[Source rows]

************

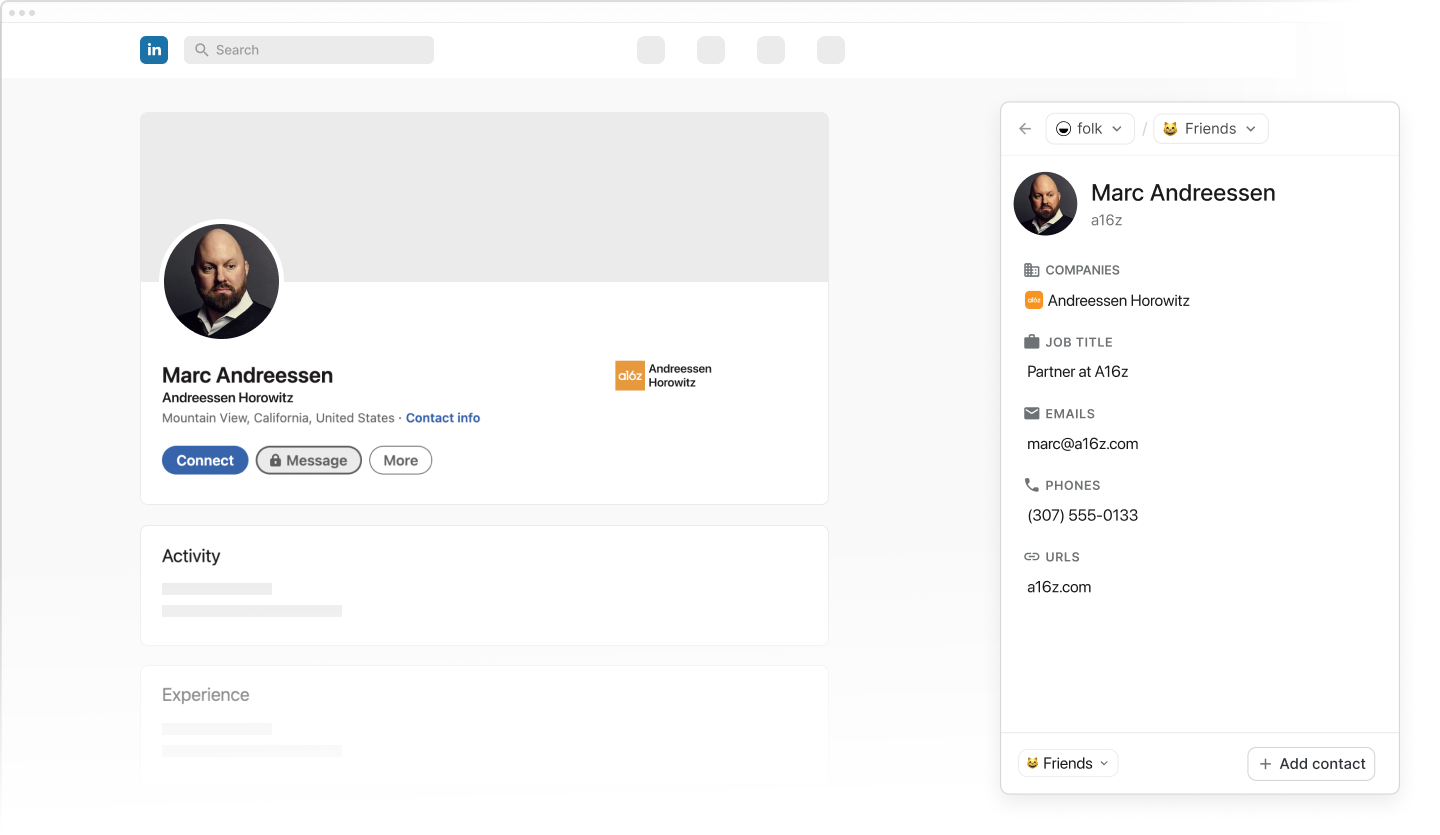Click the Message button
The image size is (1440, 835).
(308, 460)
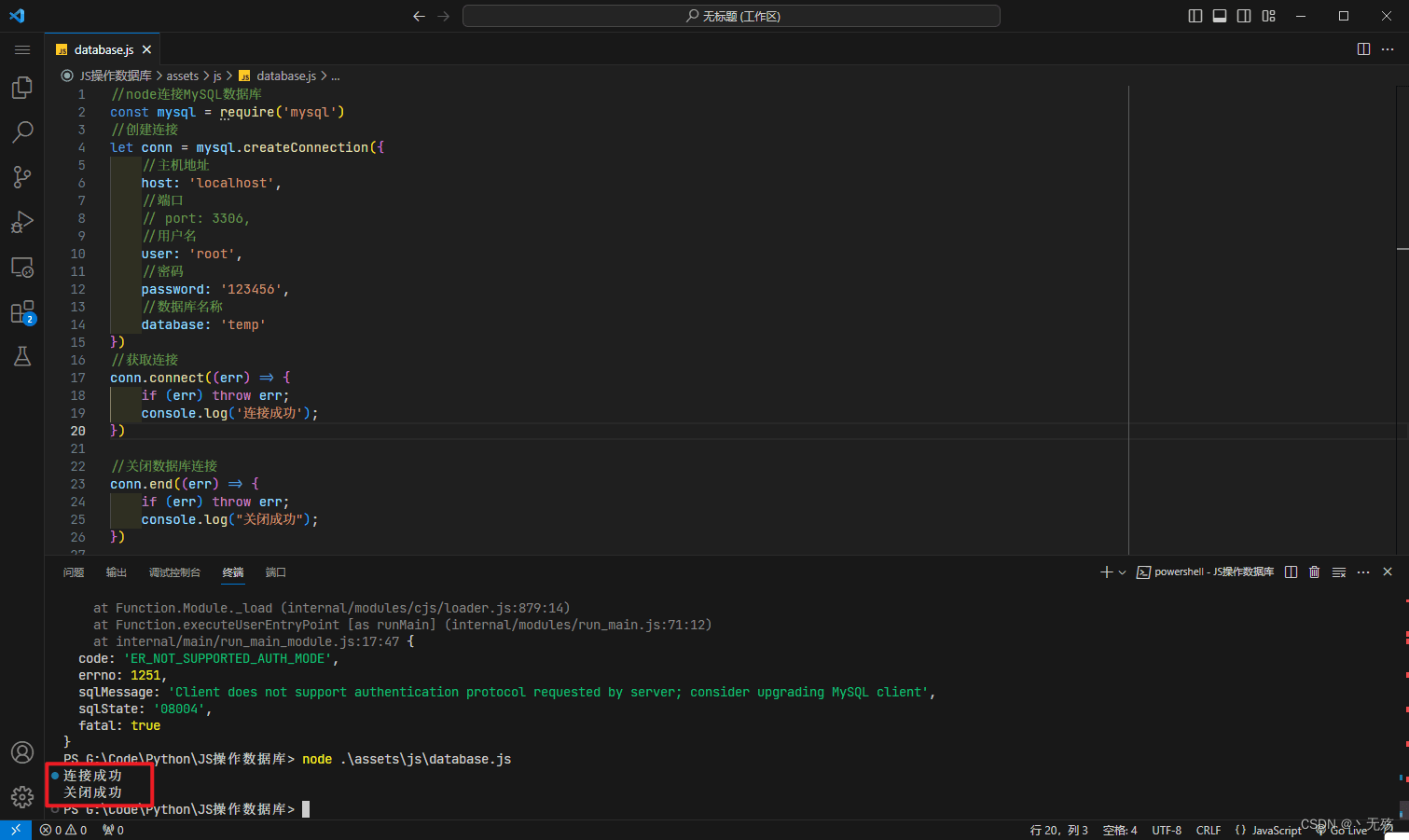
Task: Open the Manage gear icon
Action: [22, 797]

************

Exercise requirements
Convert all of the rows above into a JSON list of strings, one string per line, with blank lines skipped and the pictures left out.

Correct output
[
  "Click the Message button",
  "The image size is (1440, 835).",
  "(308, 460)",
  "Task: Open the Manage gear icon",
  "Action: [22, 797]"
]